* _SUPPLIED ENTRIES_
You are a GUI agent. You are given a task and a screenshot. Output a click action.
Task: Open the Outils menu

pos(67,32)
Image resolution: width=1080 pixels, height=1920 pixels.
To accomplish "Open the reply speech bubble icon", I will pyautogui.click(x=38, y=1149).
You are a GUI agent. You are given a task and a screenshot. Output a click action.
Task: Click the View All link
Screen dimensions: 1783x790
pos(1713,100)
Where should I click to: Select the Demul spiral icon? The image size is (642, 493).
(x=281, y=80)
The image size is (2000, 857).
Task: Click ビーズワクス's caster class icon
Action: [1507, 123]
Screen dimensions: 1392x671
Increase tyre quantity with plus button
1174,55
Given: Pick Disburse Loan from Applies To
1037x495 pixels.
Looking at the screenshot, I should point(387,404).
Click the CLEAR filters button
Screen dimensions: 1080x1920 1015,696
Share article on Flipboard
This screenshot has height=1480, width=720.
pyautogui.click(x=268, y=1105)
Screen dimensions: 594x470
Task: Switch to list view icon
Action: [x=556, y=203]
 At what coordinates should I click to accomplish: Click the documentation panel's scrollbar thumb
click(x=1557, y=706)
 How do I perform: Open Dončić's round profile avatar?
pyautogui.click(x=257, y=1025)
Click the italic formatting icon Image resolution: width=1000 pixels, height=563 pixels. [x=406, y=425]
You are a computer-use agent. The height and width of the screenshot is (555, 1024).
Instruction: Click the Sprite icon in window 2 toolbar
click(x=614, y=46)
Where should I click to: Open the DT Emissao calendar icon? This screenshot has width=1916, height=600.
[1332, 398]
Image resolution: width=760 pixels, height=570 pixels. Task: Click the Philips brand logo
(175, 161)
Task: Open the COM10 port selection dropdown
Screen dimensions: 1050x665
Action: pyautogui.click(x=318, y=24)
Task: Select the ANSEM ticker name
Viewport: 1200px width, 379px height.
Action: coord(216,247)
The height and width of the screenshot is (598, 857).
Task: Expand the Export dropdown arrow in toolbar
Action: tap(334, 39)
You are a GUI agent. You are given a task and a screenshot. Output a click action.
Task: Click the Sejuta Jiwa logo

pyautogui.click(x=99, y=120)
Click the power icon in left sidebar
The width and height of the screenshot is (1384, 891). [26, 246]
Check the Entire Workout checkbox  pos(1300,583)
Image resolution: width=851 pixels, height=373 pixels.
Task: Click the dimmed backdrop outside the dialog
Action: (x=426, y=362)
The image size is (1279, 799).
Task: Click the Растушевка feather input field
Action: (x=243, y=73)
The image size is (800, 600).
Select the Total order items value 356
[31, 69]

* _TASK DESCRIPTION_
Copy, exactly and only, the lines above that begin with the one containing "Instruction: Click the" and finish with the one containing "Task: Select the ANSEM ticker name".

* _WORKED SOLUTION_
Instruction: Click the Sprite icon in window 2 toolbar
click(x=614, y=46)
Where should I click to: Open the DT Emissao calendar icon? This screenshot has width=1916, height=600.
[1332, 398]
Image resolution: width=760 pixels, height=570 pixels. Task: Click the Philips brand logo
(175, 161)
Task: Open the COM10 port selection dropdown
Screen dimensions: 1050x665
Action: pyautogui.click(x=318, y=24)
Task: Select the ANSEM ticker name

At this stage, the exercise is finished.